BEGIN Data supplied

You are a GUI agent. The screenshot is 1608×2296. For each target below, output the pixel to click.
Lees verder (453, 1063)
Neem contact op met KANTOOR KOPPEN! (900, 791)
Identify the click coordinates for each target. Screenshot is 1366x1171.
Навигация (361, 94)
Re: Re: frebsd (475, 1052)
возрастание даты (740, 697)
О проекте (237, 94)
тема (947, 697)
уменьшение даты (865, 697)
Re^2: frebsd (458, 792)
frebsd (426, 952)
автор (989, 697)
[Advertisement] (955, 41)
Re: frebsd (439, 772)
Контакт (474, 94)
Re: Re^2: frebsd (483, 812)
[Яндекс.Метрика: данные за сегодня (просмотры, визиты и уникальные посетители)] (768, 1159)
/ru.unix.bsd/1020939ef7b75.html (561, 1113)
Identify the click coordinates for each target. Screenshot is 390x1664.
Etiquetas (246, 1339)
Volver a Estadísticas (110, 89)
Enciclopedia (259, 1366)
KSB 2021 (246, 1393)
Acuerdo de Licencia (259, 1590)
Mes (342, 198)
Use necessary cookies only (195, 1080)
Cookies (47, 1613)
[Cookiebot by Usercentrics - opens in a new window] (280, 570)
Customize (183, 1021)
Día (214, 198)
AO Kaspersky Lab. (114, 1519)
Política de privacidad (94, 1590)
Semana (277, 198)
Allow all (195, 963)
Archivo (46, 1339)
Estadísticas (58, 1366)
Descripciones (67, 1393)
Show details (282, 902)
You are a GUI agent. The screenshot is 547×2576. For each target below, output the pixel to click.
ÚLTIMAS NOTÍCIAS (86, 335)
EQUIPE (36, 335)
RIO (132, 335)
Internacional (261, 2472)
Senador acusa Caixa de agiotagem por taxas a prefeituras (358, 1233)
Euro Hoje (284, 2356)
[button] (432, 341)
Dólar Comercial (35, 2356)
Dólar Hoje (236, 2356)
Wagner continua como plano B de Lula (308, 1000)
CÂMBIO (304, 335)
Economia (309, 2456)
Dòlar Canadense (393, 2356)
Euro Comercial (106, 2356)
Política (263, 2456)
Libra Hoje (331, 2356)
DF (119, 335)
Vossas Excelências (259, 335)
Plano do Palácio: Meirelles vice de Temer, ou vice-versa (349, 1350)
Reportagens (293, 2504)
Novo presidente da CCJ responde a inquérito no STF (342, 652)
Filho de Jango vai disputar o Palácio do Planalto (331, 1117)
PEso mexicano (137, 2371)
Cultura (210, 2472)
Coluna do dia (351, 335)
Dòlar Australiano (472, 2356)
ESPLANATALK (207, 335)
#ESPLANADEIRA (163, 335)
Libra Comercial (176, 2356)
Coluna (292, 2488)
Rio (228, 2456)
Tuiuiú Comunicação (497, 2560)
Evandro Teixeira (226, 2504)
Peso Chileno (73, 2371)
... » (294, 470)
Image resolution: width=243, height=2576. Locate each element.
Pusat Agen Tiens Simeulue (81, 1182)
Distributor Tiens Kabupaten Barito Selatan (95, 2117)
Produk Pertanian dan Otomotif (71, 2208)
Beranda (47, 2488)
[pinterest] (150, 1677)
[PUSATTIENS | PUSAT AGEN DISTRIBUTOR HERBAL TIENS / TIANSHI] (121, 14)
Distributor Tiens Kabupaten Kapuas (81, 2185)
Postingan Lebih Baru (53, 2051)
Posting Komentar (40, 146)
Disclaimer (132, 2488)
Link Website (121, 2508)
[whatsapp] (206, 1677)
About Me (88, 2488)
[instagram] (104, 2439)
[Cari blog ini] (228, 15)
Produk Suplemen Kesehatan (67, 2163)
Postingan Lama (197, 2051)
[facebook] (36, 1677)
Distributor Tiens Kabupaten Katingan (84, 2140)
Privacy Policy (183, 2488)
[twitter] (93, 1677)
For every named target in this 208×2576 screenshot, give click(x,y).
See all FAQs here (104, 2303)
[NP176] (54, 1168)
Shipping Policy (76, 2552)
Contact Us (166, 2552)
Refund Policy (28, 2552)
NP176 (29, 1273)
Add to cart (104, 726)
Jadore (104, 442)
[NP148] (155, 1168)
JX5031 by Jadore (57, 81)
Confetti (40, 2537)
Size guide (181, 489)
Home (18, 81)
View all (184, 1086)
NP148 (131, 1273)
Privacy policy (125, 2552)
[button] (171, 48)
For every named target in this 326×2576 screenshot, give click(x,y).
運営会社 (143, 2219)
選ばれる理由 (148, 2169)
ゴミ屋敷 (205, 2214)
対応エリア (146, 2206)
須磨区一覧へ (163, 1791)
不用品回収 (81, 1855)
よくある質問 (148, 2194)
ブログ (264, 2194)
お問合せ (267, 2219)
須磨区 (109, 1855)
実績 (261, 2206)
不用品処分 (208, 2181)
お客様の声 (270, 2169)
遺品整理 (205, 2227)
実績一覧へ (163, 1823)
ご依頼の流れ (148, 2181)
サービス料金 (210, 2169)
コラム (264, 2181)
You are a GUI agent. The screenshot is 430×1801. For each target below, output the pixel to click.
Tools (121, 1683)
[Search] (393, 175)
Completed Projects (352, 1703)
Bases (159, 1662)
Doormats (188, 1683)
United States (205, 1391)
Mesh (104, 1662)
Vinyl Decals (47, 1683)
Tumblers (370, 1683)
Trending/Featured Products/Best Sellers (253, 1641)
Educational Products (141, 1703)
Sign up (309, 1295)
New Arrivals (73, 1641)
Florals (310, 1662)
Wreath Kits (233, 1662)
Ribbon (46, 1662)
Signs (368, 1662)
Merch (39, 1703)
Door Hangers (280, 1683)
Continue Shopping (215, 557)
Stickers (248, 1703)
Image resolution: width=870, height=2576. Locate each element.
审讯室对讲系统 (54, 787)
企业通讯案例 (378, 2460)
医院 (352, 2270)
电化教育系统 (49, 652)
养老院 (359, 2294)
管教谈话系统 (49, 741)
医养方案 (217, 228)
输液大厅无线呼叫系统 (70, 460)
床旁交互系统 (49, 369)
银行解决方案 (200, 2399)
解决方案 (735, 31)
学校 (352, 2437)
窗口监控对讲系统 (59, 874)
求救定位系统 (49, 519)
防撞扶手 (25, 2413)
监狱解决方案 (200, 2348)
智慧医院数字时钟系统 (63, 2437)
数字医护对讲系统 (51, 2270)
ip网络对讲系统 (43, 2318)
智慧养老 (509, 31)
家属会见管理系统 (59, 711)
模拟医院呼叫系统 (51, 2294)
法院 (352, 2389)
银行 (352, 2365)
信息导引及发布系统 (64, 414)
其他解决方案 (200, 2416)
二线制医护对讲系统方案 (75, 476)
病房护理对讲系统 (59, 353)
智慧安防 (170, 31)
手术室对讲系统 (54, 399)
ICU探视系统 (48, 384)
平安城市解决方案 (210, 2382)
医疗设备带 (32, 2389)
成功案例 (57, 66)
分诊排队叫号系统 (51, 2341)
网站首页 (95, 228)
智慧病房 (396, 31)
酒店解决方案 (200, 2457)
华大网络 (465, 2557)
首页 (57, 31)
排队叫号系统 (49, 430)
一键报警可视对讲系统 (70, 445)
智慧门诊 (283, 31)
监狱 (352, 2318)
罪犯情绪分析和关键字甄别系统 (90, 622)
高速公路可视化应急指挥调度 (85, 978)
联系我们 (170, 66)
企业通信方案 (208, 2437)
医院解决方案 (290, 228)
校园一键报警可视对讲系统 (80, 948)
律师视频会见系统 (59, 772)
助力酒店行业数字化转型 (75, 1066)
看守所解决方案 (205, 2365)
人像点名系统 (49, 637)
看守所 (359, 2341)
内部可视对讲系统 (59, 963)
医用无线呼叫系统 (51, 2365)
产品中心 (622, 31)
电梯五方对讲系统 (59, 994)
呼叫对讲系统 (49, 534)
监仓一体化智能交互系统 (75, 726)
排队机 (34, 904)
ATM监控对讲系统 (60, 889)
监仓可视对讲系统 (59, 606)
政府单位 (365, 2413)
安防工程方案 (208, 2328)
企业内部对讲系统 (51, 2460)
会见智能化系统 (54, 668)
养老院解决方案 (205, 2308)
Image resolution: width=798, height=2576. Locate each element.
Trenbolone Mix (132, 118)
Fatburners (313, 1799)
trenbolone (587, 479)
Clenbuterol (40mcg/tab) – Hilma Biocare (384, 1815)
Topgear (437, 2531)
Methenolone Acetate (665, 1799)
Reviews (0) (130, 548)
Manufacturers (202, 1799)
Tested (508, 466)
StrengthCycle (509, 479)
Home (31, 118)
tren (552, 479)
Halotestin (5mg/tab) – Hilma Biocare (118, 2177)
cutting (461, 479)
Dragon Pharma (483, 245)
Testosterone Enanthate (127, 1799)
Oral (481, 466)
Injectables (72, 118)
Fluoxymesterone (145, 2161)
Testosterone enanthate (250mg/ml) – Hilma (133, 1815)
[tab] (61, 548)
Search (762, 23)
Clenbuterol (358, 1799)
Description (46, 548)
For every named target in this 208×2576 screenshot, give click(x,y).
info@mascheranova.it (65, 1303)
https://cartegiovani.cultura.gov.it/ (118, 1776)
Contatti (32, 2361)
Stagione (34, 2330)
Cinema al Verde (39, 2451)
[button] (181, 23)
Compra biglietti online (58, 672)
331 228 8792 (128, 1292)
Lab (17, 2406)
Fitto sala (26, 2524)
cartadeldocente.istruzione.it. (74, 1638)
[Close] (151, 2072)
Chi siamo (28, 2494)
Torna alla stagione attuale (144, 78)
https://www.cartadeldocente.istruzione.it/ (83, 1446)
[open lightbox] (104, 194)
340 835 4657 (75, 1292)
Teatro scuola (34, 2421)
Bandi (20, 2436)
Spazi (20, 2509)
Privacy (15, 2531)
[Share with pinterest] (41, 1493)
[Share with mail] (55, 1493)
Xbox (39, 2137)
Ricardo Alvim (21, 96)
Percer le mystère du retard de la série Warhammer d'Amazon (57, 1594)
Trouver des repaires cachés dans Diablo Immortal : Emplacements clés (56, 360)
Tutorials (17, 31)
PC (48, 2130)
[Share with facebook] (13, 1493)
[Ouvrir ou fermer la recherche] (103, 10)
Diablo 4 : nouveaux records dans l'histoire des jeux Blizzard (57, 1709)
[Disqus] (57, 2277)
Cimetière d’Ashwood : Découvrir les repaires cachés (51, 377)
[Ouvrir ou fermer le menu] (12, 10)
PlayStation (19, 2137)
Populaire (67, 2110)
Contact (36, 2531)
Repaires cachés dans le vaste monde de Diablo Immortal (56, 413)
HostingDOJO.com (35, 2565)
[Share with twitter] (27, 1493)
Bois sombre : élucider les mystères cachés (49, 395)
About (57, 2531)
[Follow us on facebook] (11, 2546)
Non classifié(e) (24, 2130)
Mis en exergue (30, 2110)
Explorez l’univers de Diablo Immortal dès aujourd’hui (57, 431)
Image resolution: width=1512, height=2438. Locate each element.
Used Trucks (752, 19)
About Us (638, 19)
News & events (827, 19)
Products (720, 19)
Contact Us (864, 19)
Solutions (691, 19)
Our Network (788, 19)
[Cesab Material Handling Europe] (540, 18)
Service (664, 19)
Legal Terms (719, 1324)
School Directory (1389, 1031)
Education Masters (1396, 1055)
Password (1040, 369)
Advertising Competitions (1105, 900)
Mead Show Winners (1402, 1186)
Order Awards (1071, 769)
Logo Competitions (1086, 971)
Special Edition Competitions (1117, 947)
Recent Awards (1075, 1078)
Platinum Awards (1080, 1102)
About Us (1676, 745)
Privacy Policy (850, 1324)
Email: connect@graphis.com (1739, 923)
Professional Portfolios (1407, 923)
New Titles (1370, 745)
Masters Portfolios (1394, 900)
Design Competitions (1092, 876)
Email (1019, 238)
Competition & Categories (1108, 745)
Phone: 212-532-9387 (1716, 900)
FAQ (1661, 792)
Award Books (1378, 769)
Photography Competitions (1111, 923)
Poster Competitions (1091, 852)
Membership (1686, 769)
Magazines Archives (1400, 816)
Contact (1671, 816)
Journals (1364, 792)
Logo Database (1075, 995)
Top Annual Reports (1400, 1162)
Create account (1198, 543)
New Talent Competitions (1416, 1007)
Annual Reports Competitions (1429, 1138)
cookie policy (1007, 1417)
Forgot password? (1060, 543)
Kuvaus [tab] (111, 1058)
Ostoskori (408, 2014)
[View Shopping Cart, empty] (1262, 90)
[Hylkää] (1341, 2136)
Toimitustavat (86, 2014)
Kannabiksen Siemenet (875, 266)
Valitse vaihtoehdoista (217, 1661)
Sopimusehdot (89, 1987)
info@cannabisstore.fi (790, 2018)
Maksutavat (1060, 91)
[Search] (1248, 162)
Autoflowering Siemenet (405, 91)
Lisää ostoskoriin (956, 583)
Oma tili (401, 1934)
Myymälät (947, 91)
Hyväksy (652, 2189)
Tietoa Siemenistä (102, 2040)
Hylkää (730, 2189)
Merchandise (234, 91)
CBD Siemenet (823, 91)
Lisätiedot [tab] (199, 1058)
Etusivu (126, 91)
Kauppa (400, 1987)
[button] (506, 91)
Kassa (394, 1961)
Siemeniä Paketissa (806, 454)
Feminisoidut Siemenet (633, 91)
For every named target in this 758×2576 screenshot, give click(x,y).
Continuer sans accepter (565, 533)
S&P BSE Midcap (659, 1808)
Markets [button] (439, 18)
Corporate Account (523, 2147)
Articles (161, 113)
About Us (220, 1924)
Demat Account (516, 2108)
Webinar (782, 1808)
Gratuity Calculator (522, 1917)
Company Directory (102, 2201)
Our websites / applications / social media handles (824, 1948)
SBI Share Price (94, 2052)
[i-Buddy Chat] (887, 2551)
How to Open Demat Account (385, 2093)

END Data supplied

■ **To do**
Take exactly the lines from the one containing "Mesh (104, 1662)" through the one containing "tren (552, 479)" in the data above, and output them with nothing added.

■ **Answer to this task**
Mesh (104, 1662)
Vinyl Decals (47, 1683)
Tumblers (370, 1683)
Trending/Featured Products/Best Sellers (253, 1641)
Educational Products (141, 1703)
Sign up (309, 1295)
New Arrivals (73, 1641)
Florals (310, 1662)
Wreath Kits (233, 1662)
Ribbon (46, 1662)
Signs (368, 1662)
Merch (39, 1703)
Door Hangers (280, 1683)
Continue Shopping (215, 557)
Stickers (248, 1703)
Image resolution: width=870, height=2576. Locate each element.
审讯室对讲系统 (54, 787)
企业通讯案例 (378, 2460)
医院 (352, 2270)
电化教育系统 (49, 652)
养老院 (359, 2294)
管教谈话系统 (49, 741)
医养方案 (217, 228)
输液大厅无线呼叫系统 (70, 460)
床旁交互系统 (49, 369)
银行解决方案 (200, 2399)
解决方案 (735, 31)
学校 (352, 2437)
窗口监控对讲系统 (59, 874)
求救定位系统 (49, 519)
防撞扶手 (25, 2413)
监狱解决方案 (200, 2348)
智慧医院数字时钟系统 (63, 2437)
数字医护对讲系统 (51, 2270)
ip网络对讲系统 (43, 2318)
智慧养老 (509, 31)
家属会见管理系统 (59, 711)
模拟医院呼叫系统 (51, 2294)
法院 (352, 2389)
银行 (352, 2365)
信息导引及发布系统 (64, 414)
其他解决方案 (200, 2416)
二线制医护对讲系统方案 (75, 476)
病房护理对讲系统 (59, 353)
智慧安防 (170, 31)
手术室对讲系统 (54, 399)
ICU探视系统 (48, 384)
平安城市解决方案 (210, 2382)
医疗设备带 (32, 2389)
成功案例 (57, 66)
分诊排队叫号系统 (51, 2341)
网站首页 (95, 228)
智慧病房 (396, 31)
酒店解决方案 (200, 2457)
华大网络 (465, 2557)
首页 (57, 31)
排队叫号系统 (49, 430)
一键报警可视对讲系统 (70, 445)
智慧门诊 (283, 31)
监狱 (352, 2318)
罪犯情绪分析和关键字甄别系统 (90, 622)
高速公路可视化应急指挥调度 (85, 978)
联系我们 (170, 66)
企业通信方案 (208, 2437)
医院解决方案 (290, 228)
校园一键报警可视对讲系统 (80, 948)
律师视频会见系统 (59, 772)
助力酒店行业数字化转型 (75, 1066)
看守所解决方案 (205, 2365)
人像点名系统 (49, 637)
看守所 (359, 2341)
内部可视对讲系统 (59, 963)
医用无线呼叫系统 (51, 2365)
产品中心 (622, 31)
电梯五方对讲系统 (59, 994)
呼叫对讲系统 (49, 534)
监仓一体化智能交互系统 (75, 726)
排队机 (34, 904)
ATM监控对讲系统 (60, 889)
监仓可视对讲系统 (59, 606)
政府单位 (365, 2413)
安防工程方案 (208, 2328)
企业内部对讲系统 (51, 2460)
会见智能化系统 (54, 668)
养老院解决方案 (205, 2308)
Image resolution: width=798, height=2576. Locate each element.
Trenbolone Mix (132, 118)
Fatburners (313, 1799)
trenbolone (587, 479)
Clenbuterol (40mcg/tab) – Hilma Biocare (384, 1815)
Topgear (437, 2531)
Methenolone Acetate (665, 1799)
Reviews (0) (130, 548)
Manufacturers (202, 1799)
Tested (508, 466)
StrengthCycle (509, 479)
Home (31, 118)
tren (552, 479)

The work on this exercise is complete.